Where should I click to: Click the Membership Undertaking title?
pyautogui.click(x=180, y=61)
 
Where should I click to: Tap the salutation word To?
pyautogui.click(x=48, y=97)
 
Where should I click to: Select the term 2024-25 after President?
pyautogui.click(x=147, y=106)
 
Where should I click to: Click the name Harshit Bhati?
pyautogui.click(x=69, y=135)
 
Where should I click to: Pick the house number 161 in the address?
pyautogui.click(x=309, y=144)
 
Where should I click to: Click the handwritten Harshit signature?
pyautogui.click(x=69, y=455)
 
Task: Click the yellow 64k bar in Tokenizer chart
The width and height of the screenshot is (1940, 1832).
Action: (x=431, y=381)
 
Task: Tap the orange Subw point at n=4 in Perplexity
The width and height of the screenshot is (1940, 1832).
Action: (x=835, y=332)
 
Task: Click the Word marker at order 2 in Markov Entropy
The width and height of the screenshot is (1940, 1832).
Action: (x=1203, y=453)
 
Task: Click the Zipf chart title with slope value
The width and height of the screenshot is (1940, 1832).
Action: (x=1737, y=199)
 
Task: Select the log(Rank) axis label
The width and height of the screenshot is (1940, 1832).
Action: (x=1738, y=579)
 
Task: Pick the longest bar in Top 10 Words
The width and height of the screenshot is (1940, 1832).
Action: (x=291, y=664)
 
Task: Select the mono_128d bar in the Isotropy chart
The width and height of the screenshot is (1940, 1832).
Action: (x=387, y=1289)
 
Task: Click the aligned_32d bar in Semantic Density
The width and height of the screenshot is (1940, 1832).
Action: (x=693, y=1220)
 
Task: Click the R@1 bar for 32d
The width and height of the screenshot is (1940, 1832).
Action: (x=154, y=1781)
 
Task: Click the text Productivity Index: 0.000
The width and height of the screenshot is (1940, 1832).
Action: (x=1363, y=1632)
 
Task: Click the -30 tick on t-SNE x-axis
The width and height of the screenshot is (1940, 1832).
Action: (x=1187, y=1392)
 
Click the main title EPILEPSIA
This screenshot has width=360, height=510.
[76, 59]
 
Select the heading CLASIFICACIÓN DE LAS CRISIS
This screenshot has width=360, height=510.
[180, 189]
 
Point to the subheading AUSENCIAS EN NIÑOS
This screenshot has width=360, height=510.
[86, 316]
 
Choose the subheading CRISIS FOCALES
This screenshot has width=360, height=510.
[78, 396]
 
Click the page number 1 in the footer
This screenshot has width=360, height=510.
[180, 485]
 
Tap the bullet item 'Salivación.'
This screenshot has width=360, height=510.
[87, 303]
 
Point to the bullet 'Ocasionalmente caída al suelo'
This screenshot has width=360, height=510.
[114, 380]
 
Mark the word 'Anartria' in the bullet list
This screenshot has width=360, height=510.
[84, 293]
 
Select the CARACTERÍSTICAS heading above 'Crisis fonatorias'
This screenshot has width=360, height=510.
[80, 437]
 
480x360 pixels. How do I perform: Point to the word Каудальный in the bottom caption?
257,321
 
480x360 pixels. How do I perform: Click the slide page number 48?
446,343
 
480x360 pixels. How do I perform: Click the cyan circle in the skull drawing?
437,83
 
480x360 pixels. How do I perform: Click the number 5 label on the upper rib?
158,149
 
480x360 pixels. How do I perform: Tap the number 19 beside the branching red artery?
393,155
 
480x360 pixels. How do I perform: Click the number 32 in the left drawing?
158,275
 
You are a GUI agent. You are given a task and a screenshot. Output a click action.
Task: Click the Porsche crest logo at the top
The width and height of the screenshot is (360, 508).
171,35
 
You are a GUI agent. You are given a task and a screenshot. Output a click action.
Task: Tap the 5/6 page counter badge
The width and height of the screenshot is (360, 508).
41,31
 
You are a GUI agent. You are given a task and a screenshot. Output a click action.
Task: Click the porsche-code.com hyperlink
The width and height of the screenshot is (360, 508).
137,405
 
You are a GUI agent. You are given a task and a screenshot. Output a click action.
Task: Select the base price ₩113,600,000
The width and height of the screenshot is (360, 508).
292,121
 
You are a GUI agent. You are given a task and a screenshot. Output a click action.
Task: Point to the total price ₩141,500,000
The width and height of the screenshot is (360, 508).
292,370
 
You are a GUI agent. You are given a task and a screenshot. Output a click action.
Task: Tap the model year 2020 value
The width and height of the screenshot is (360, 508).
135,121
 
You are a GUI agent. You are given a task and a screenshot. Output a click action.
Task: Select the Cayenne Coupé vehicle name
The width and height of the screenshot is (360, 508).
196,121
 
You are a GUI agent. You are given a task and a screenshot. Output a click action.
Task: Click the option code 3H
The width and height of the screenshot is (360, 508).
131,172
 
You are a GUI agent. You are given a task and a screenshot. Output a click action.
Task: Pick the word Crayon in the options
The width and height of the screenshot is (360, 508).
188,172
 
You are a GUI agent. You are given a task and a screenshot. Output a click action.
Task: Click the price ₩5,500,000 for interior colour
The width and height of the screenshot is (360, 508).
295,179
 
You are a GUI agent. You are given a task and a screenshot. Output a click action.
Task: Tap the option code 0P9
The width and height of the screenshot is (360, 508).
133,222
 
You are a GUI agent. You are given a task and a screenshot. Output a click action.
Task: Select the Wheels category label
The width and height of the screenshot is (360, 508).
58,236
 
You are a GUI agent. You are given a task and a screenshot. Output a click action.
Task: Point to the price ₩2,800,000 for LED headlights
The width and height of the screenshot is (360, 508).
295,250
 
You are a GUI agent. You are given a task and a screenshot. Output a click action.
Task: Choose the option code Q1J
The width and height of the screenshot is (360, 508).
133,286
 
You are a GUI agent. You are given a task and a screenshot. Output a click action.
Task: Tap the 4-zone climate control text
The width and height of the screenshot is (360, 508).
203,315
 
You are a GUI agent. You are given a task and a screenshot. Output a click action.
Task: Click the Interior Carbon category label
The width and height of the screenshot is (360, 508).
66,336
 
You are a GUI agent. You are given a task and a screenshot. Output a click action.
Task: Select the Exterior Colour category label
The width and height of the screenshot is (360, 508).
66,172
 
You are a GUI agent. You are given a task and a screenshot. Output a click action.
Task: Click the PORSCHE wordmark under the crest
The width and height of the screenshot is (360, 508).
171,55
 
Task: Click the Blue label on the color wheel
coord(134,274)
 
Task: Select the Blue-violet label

┄┄┄┄┄┄┄┄┄┄┄┄┄┄┄┄┄┄┄┄

— SET PROBLEM —
Write out every one of the records above again, word for word, with no changes.

— SOLUTION FOR THIS TASK —
Where should I click to: Click the Membership Undertaking title?
pyautogui.click(x=180, y=61)
 
Where should I click to: Tap the salutation word To?
pyautogui.click(x=48, y=97)
 
Where should I click to: Select the term 2024-25 after President?
pyautogui.click(x=147, y=106)
 
Where should I click to: Click the name Harshit Bhati?
pyautogui.click(x=69, y=135)
 
Where should I click to: Pick the house number 161 in the address?
pyautogui.click(x=309, y=144)
 
Where should I click to: Click the handwritten Harshit signature?
pyautogui.click(x=69, y=455)
 
Task: Click the yellow 64k bar in Tokenizer chart
The width and height of the screenshot is (1940, 1832).
Action: (x=431, y=381)
 
Task: Tap the orange Subw point at n=4 in Perplexity
The width and height of the screenshot is (1940, 1832).
Action: (x=835, y=332)
 
Task: Click the Word marker at order 2 in Markov Entropy
The width and height of the screenshot is (1940, 1832).
Action: (x=1203, y=453)
 
Task: Click the Zipf chart title with slope value
The width and height of the screenshot is (1940, 1832).
Action: (x=1737, y=199)
 
Task: Select the log(Rank) axis label
The width and height of the screenshot is (1940, 1832).
Action: (x=1738, y=579)
 
Task: Pick the longest bar in Top 10 Words
The width and height of the screenshot is (1940, 1832).
Action: (x=291, y=664)
 
Task: Select the mono_128d bar in the Isotropy chart
The width and height of the screenshot is (1940, 1832).
Action: (x=387, y=1289)
 
Task: Click the aligned_32d bar in Semantic Density
The width and height of the screenshot is (1940, 1832).
Action: (x=693, y=1220)
 
Task: Click the R@1 bar for 32d
The width and height of the screenshot is (1940, 1832).
Action: (x=154, y=1781)
 
Task: Click the text Productivity Index: 0.000
The width and height of the screenshot is (1940, 1832).
Action: (x=1363, y=1632)
 
Task: Click the -30 tick on t-SNE x-axis
The width and height of the screenshot is (1940, 1832).
Action: (x=1187, y=1392)
 
Click the main title EPILEPSIA
This screenshot has width=360, height=510.
[76, 59]
 
Select the heading CLASIFICACIÓN DE LAS CRISIS
This screenshot has width=360, height=510.
[180, 189]
 
Point to the subheading AUSENCIAS EN NIÑOS
This screenshot has width=360, height=510.
[86, 316]
 
Choose the subheading CRISIS FOCALES
This screenshot has width=360, height=510.
[78, 396]
 
Click the page number 1 in the footer
This screenshot has width=360, height=510.
[180, 485]
 
Tap the bullet item 'Salivación.'
This screenshot has width=360, height=510.
[87, 303]
 
Point to the bullet 'Ocasionalmente caída al suelo'
This screenshot has width=360, height=510.
[114, 380]
 
Mark the word 'Anartria' in the bullet list
This screenshot has width=360, height=510.
[84, 293]
 
Select the CARACTERÍSTICAS heading above 'Crisis fonatorias'
This screenshot has width=360, height=510.
[80, 437]
 
480x360 pixels. How do I perform: Point to the word Каудальный in the bottom caption?
257,321
 
480x360 pixels. How do I perform: Click the slide page number 48?
446,343
 
480x360 pixels. How do I perform: Click the cyan circle in the skull drawing?
437,83
 
480x360 pixels. How do I perform: Click the number 5 label on the upper rib?
158,149
 
480x360 pixels. How do I perform: Tap the number 19 beside the branching red artery?
393,155
 
480x360 pixels. How do I perform: Click the number 32 in the left drawing?
158,275
 
You are a GUI agent. You are given a task and a screenshot. Output a click action.
Task: Click the Porsche crest logo at the top
The width and height of the screenshot is (360, 508).
171,35
 
You are a GUI agent. You are given a task and a screenshot. Output a click action.
Task: Tap the 5/6 page counter badge
The width and height of the screenshot is (360, 508).
41,31
 
You are a GUI agent. You are given a task and a screenshot. Output a click action.
Task: Click the porsche-code.com hyperlink
The width and height of the screenshot is (360, 508).
137,405
 
You are a GUI agent. You are given a task and a screenshot. Output a click action.
Task: Select the base price ₩113,600,000
The width and height of the screenshot is (360, 508).
292,121
 
You are a GUI agent. You are given a task and a screenshot. Output a click action.
Task: Point to the total price ₩141,500,000
The width and height of the screenshot is (360, 508).
292,370
 
You are a GUI agent. You are given a task and a screenshot. Output a click action.
Task: Tap the model year 2020 value
The width and height of the screenshot is (360, 508).
135,121
 
You are a GUI agent. You are given a task and a screenshot. Output a click action.
Task: Select the Cayenne Coupé vehicle name
The width and height of the screenshot is (360, 508).
196,121
 
You are a GUI agent. You are given a task and a screenshot. Output a click action.
Task: Click the option code 3H
The width and height of the screenshot is (360, 508).
131,172
 
You are a GUI agent. You are given a task and a screenshot. Output a click action.
Task: Pick the word Crayon in the options
The width and height of the screenshot is (360, 508).
188,172
 
You are a GUI agent. You are given a task and a screenshot. Output a click action.
Task: Click the price ₩5,500,000 for interior colour
The width and height of the screenshot is (360, 508).
295,179
 
You are a GUI agent. You are given a task and a screenshot. Output a click action.
Task: Tap the option code 0P9
The width and height of the screenshot is (360, 508).
133,222
 
You are a GUI agent. You are given a task and a screenshot. Output a click action.
Task: Select the Wheels category label
The width and height of the screenshot is (360, 508).
58,236
 
You are a GUI agent. You are given a task and a screenshot. Output a click action.
Task: Point to the price ₩2,800,000 for LED headlights
The width and height of the screenshot is (360, 508).
295,250
 
You are a GUI agent. You are given a task and a screenshot. Output a click action.
Task: Choose the option code Q1J
The width and height of the screenshot is (360, 508).
133,286
 
You are a GUI agent. You are given a task and a screenshot. Output a click action.
Task: Tap the 4-zone climate control text
The width and height of the screenshot is (360, 508).
203,315
 
You are a GUI agent. You are given a task and a screenshot. Output a click action.
Task: Click the Interior Carbon category label
The width and height of the screenshot is (360, 508).
66,336
 
You are a GUI agent. You are given a task and a screenshot. Output a click action.
Task: Select the Exterior Colour category label
The width and height of the screenshot is (360, 508).
66,172
 
You are a GUI agent. You are given a task and a screenshot. Output a click action.
Task: Click the PORSCHE wordmark under the crest
The width and height of the screenshot is (360, 508).
171,55
 
Task: Click the Blue label on the color wheel
coord(134,274)
 
Task: Select the Blue-violet label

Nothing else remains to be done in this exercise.